### [ACTION ITEM]
Look for the word "computer" in the data below, and copy every line that holds it.

### [DATA IN THIS EXERCISE]
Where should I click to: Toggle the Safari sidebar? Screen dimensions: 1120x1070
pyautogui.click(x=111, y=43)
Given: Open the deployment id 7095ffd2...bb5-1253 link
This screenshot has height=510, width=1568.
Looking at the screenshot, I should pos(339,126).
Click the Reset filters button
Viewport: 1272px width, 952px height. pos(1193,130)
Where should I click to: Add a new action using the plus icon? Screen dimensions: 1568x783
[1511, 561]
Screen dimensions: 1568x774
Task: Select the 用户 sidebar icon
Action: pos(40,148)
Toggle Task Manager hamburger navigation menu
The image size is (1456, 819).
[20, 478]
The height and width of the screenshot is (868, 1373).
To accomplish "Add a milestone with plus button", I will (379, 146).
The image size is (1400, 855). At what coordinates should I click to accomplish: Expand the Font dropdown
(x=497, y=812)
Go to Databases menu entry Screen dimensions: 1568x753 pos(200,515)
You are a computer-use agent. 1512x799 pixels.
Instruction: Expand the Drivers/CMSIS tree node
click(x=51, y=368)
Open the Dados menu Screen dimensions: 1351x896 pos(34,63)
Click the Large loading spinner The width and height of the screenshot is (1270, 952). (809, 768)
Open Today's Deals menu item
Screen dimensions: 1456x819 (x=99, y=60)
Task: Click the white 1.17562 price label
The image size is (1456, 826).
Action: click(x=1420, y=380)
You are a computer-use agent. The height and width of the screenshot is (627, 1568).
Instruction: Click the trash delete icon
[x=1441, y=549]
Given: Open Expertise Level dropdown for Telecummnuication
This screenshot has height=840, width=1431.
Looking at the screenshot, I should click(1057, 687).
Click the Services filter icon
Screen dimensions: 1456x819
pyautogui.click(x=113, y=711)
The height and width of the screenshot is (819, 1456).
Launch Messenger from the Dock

### [EXERCISE OUTPUT]
You are a computer-use agent. 1512x799 pixels.
You are a computer-use agent. The height and width of the screenshot is (627, 1568).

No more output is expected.